That is why devotes of any religion/philosophy can, have and are able to become scientists.
-----------
The concern of natural science is of course natural things, physical objects, which may be described as "what come to be as the result of a change and undergo change." The first task of natural philosophy, accordingly, is to define and analyze physical objects.

The natural way of doing this is to start from the things which are more knowable and clear to us and to proceed towards those which are clearer and more knowable by nature; for the same things are not knowable relatively to us and knowable without qualification. So we must follow this method and advance from what is more obscure by nature, but clearer to us, towards what is more clear and more knowable by nature.
St Thomas Aquinas

Seems like a science method to me and I suspect St Aquinas was religious.

http://www.seop.leeds.ac.uk/archives/fall2008/entries/aquinas/#A5

ad majorem Dei gloriam, inque hominum salutem

By Chris' Wills (not verified) on 05 Aug 2009 #permalink

Ahhh, nice target Matt. I've been enjoying your function descriptions, and this is probably my first comment, and definitely the first major one. (As an aside, I did my undergrad time just a few hours away in Houston, so don't complain about the heat until you have to simultaneously deal with the gulf humidity!)

Anyway, I think it is eminently fair to require that a person's public life be broadly compatible with the goals of an organization they are tapped to lead. And the higher profile and more responsibility and organization has, the more arbitrarily choosy one can be in picking people to head that organization (see the SCOTUS). Collins has a lot going for him in terms of connections and publications and administrative experience (although personally speaking, to me his science publication record doesn't speak to his scientific creativity, something I find highly valuable, but that's another issue).

However, given the large pool of excellent American biomedical scientists we have to pull from, it is a bit odd that Collins would be such an "obvious" shoe-in given his very odd and very public stances that are highly invested in co-mingling his version faith and science. Read his book and browse the BioLogos site for a flavor. As most prominent atheists have main painfully clear, this would not be a litmus test disqualification. But, why not pick any of a large number of Christians (or god forbid, an out of the closet atheist for once) who might pause before lending their scientific credibility to theological issues.

For example, Collins is on the record as giving public lectures promoting the idea that science provides pointers to the existence of god.

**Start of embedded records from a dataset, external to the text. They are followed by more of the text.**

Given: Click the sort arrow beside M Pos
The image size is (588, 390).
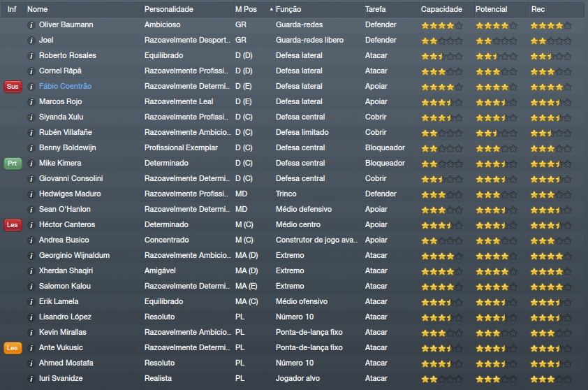Looking at the screenshot, I should (271, 10).
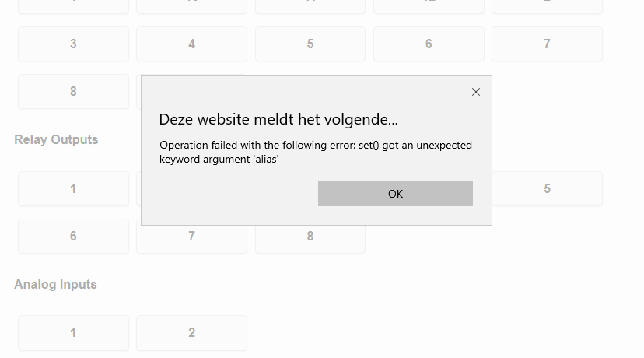644x358 pixels.
Task: Select the partially cut-off button 11
Action: pos(310,6)
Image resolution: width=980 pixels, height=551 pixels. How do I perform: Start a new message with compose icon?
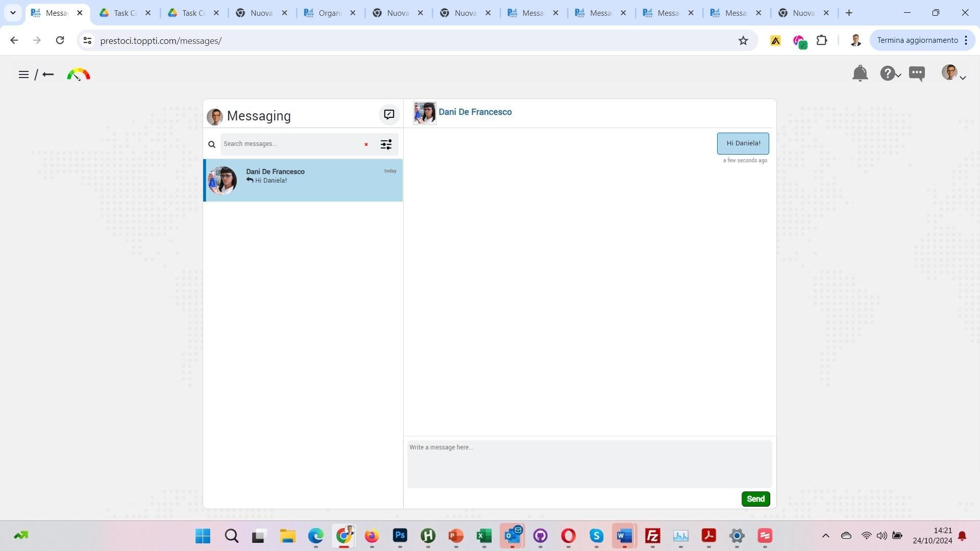point(389,114)
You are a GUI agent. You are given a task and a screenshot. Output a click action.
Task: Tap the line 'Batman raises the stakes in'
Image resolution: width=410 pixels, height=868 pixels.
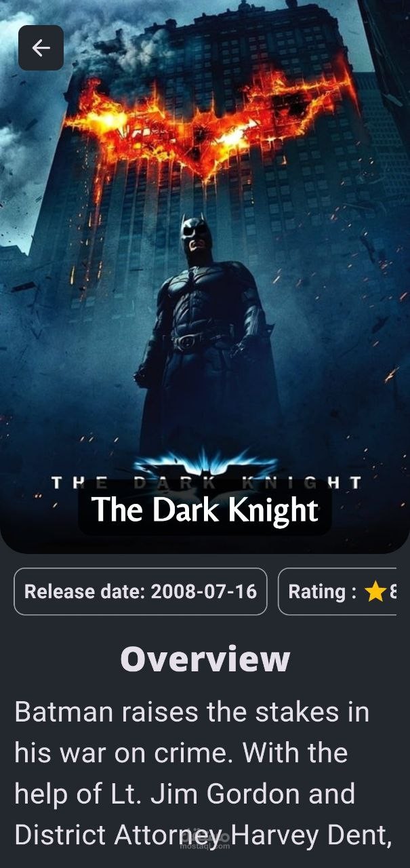tap(192, 713)
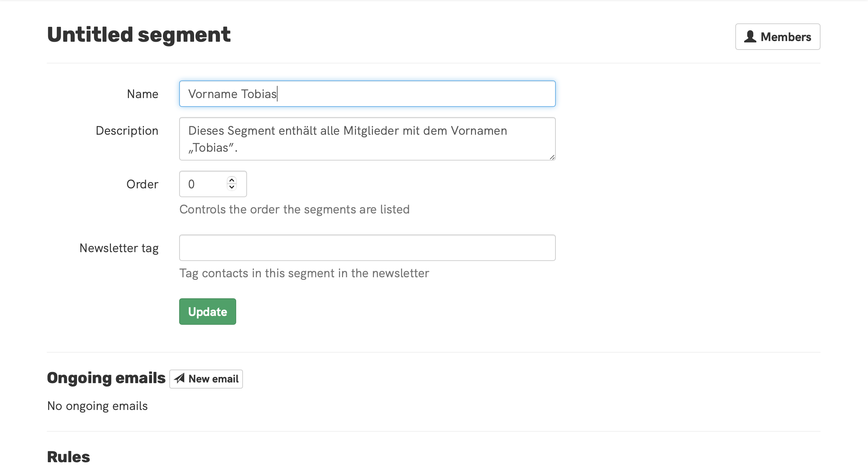Click the Name field label
Image resolution: width=868 pixels, height=469 pixels.
143,94
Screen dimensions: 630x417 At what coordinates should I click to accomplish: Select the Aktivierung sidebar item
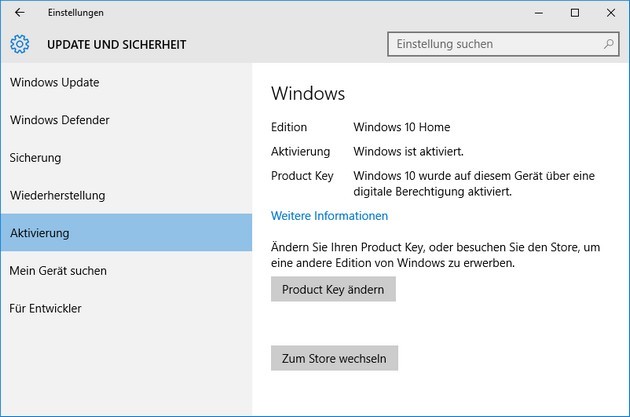click(40, 233)
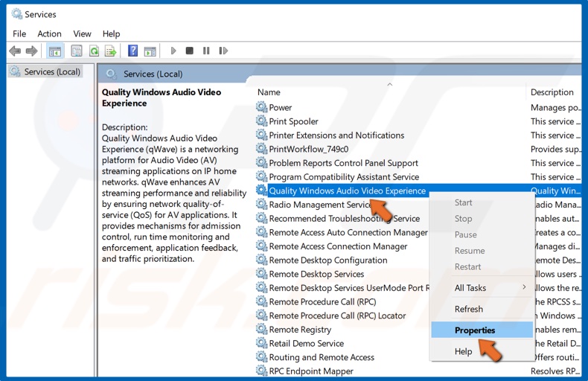Select Properties in the context menu
Screen dimensions: 588x381
[x=475, y=330]
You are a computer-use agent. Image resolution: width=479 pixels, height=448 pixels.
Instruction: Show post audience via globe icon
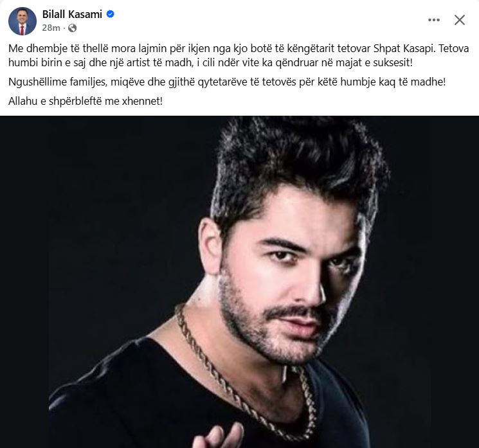click(x=72, y=28)
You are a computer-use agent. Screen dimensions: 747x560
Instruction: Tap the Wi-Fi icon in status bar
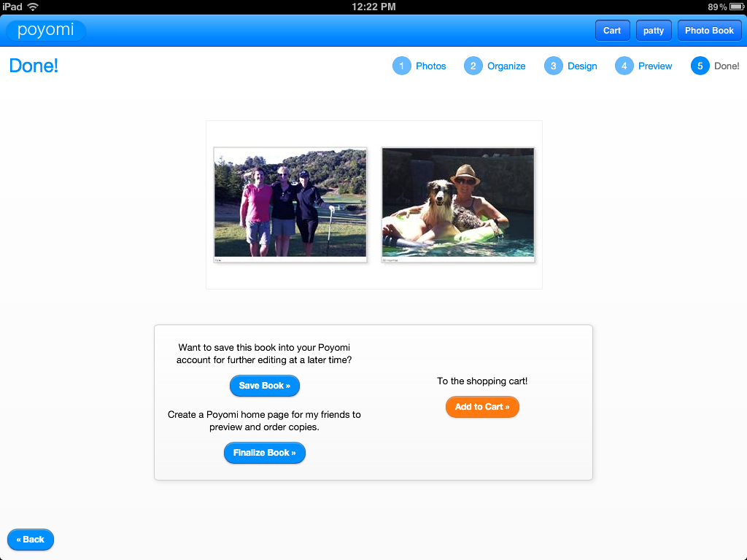(x=33, y=7)
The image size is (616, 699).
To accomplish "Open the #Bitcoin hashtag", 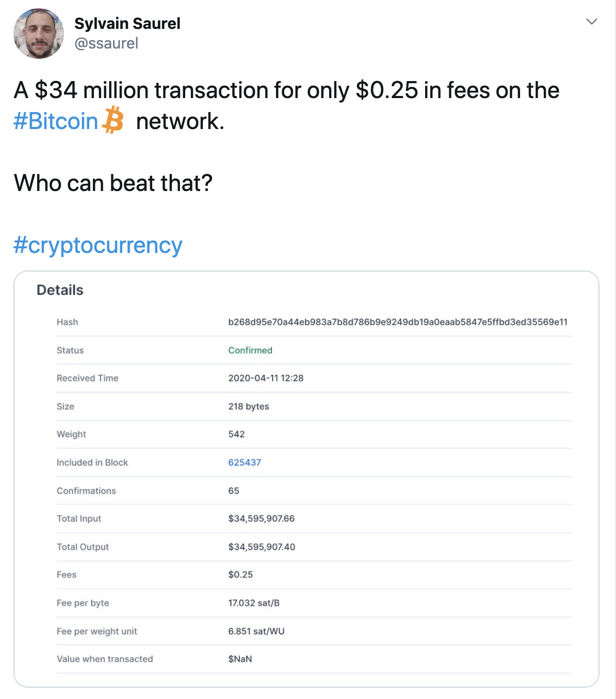I will coord(56,121).
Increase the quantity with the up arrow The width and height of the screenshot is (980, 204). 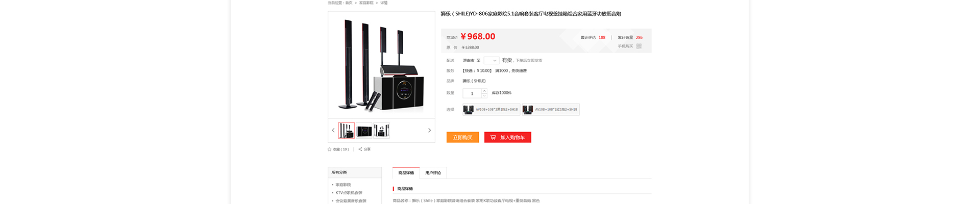pyautogui.click(x=484, y=91)

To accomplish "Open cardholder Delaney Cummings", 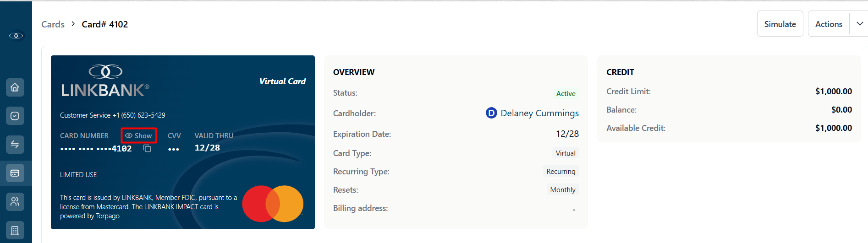I will [x=532, y=113].
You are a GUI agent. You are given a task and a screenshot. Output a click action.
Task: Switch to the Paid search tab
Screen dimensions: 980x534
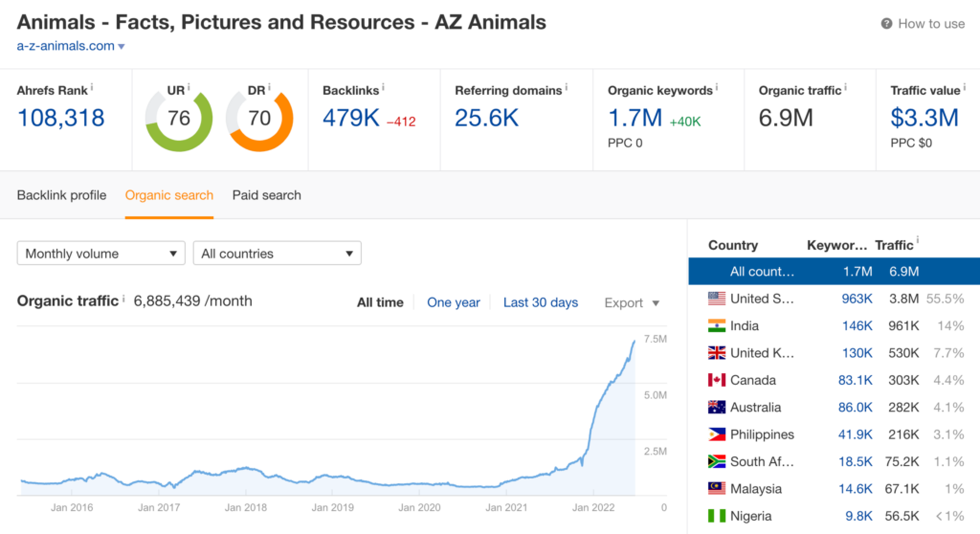tap(267, 195)
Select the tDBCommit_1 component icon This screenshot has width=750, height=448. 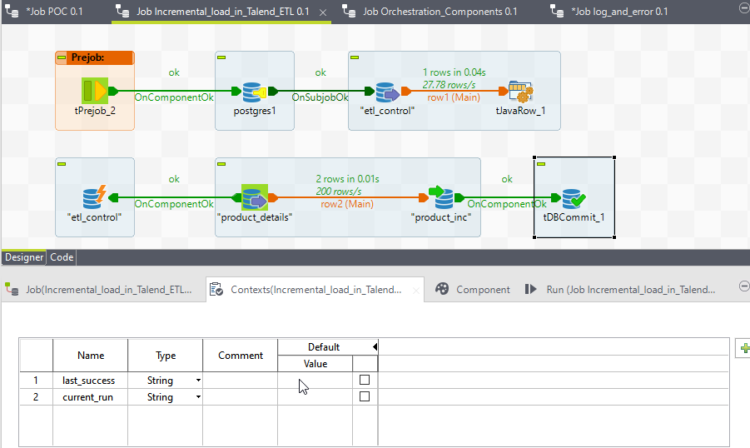574,198
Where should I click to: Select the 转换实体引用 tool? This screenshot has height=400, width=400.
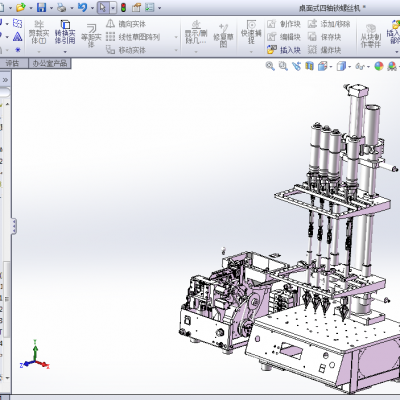pos(65,33)
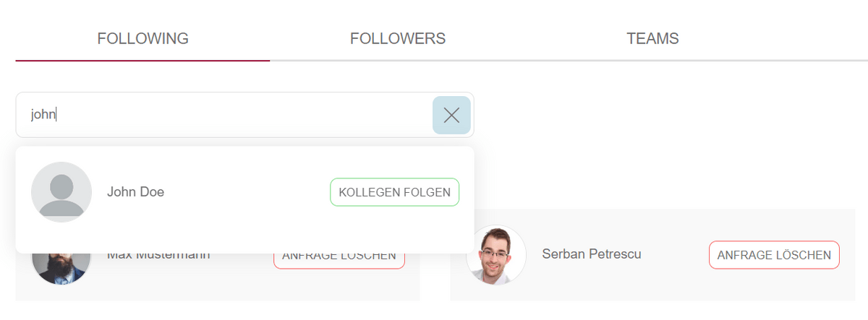Click John Doe's placeholder avatar icon

(x=61, y=192)
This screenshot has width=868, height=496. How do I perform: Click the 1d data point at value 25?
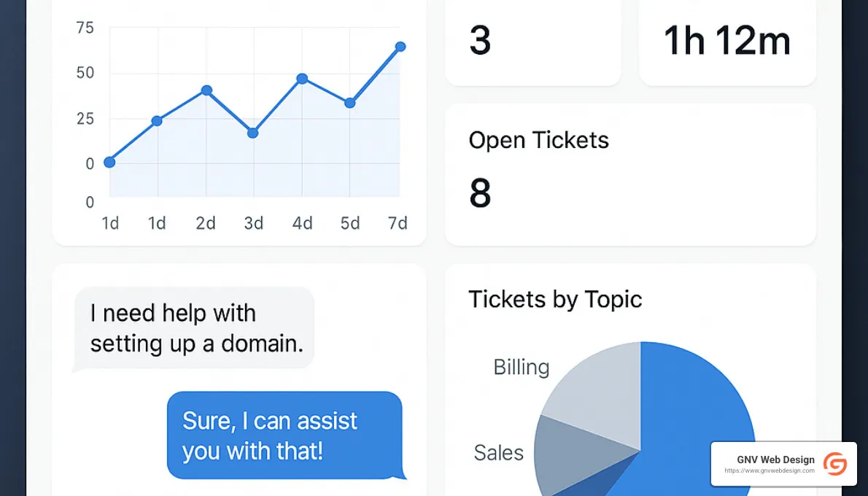157,121
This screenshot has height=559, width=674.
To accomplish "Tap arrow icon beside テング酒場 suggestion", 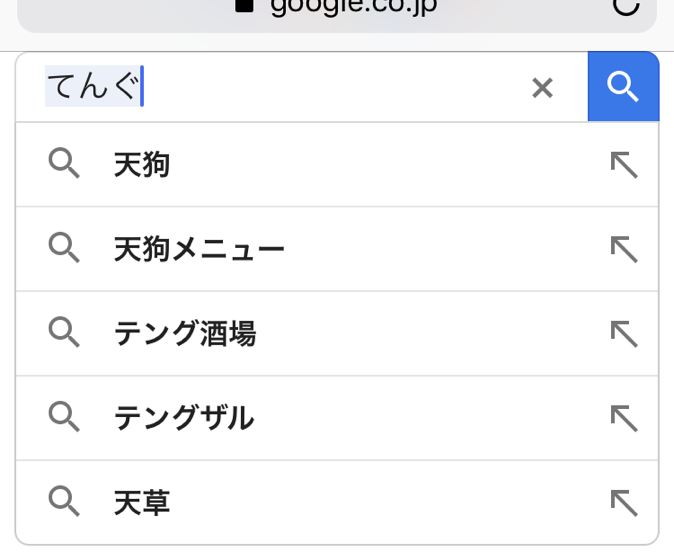I will pos(624,334).
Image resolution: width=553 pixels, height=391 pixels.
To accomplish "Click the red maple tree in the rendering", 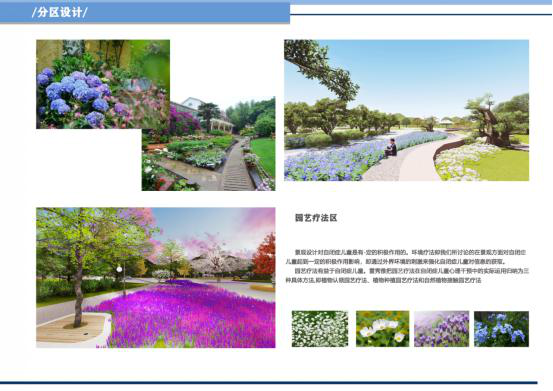I will (x=265, y=255).
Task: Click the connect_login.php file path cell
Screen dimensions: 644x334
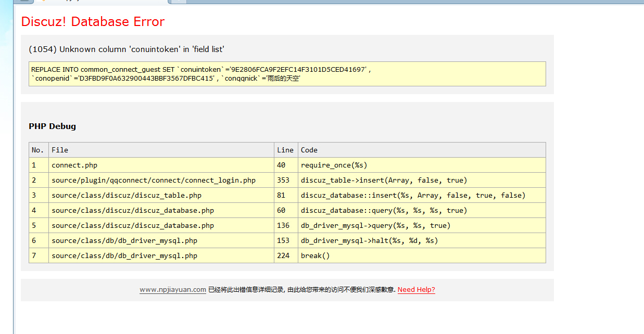Action: (x=154, y=180)
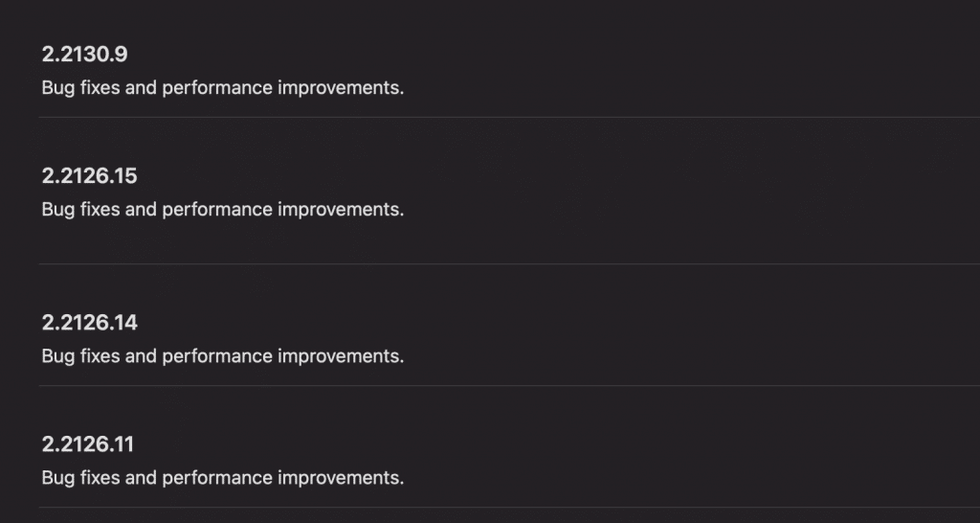Select the 2.2126.15 version heading
The image size is (980, 523).
click(89, 176)
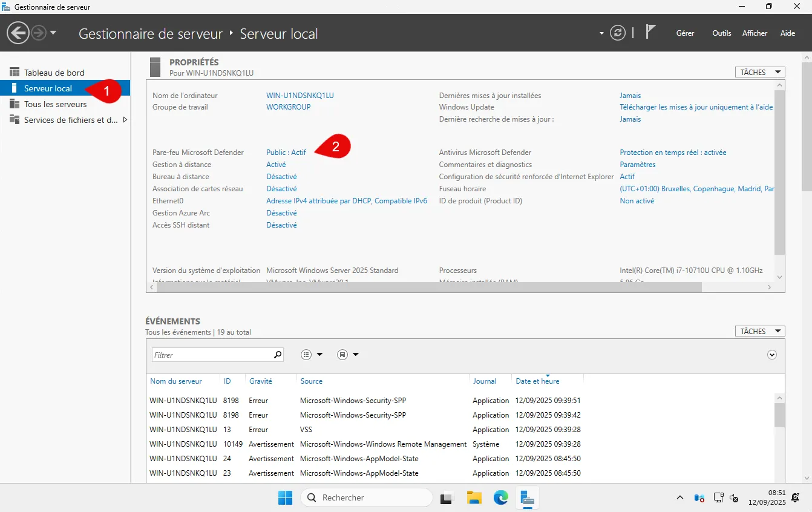Viewport: 812px width, 512px height.
Task: Open the TÂCHES dropdown in Propriétés
Action: point(759,72)
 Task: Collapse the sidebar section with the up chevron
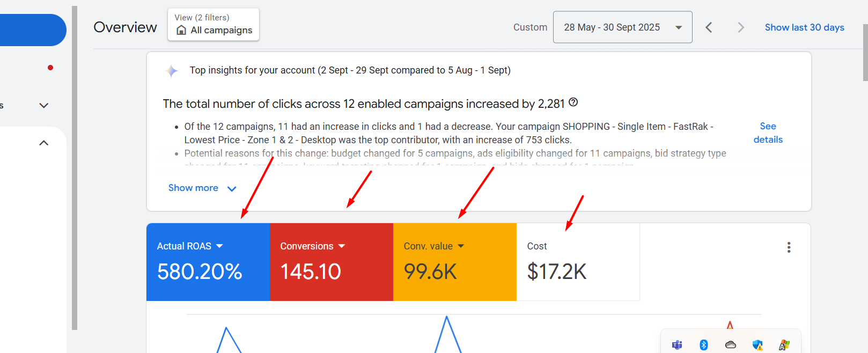point(44,143)
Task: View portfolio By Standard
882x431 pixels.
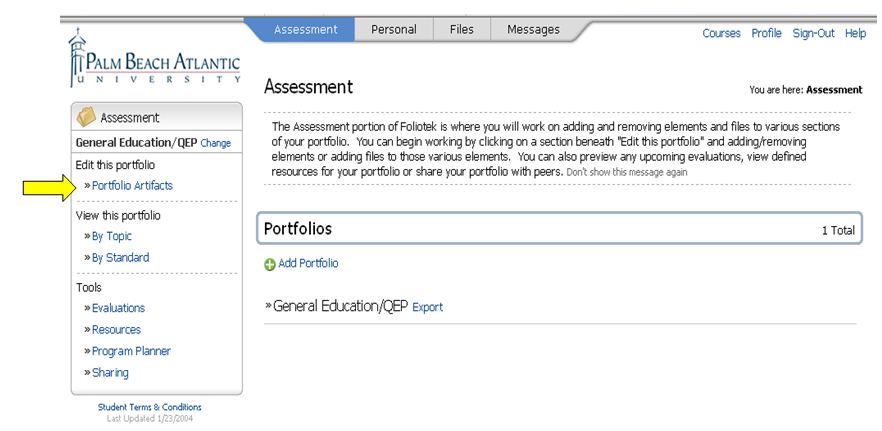Action: [120, 257]
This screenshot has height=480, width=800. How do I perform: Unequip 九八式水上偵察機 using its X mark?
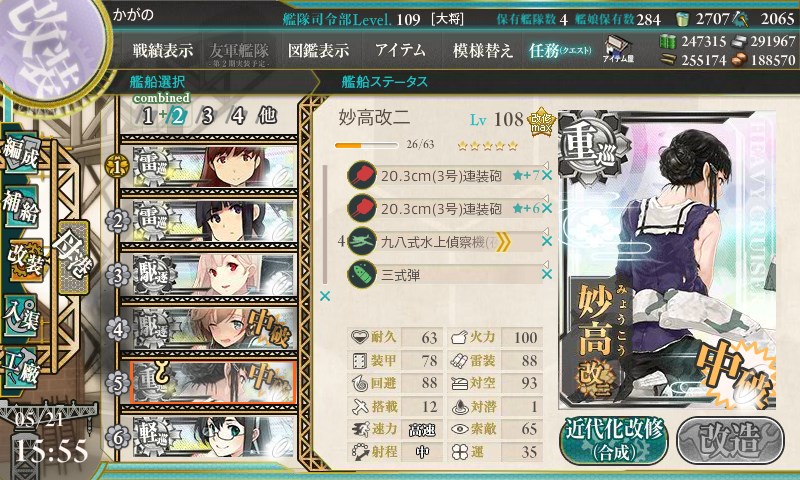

Whereas it is extremely common to demand that atheists remain silent about whether science speaks to god or not, Collins very much says science requires this question be asked. While I encourage you to watch the whole video (warning it is 2 hours long), you can fast forward to 28:30 for one particularly egregious section where he lays out extremely dubious connections between science and religion. And even shortly thereafter anthropomorphizes evolution by making the claim (near 35:30): "evolution would say [of Oskar Schindler's altruistic actions] THAT'S a scandal! Schindler is really mixed up here about what his purpose in life is!".

His argumentation is rather muddled apologetics that make rather spectacular claims about what natural observations require and puts strawman teleological motives behind natural forces like evolution in order make a secular perspective absent god seem immoral by comparison. He buys the fine tuning argument, he likes the quantum god of the gaps, etc. These are pretty dubious positions for many Christians even, and I expect that any NIH director wouldn't be a public proponent of theology that is controversial within his own arbitrary branch of human superstition, let alone outside it. I mean, if what Collins pushes extremely publicly is in conflict with my Christian friend (who studies quantum mechanics and chemistry) on points of theology and how they interact with science, why IS Collins' appointment not being objected to more strenuously?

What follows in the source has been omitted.